● What to produce
Put each line of the records into a JSON list of strings, one string per line, leaving out blank lines.

-- START Task material --

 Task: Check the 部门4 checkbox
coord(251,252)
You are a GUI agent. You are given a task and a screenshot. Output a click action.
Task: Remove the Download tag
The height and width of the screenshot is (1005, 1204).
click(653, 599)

-- END Task material --

● Complete answer
[
  " Task: Check the 部门4 checkbox",
  "coord(251,252)",
  "You are a GUI agent. You are given a task and a screenshot. Output a click action.",
  "Task: Remove the Download tag",
  "The height and width of the screenshot is (1005, 1204).",
  "click(653, 599)"
]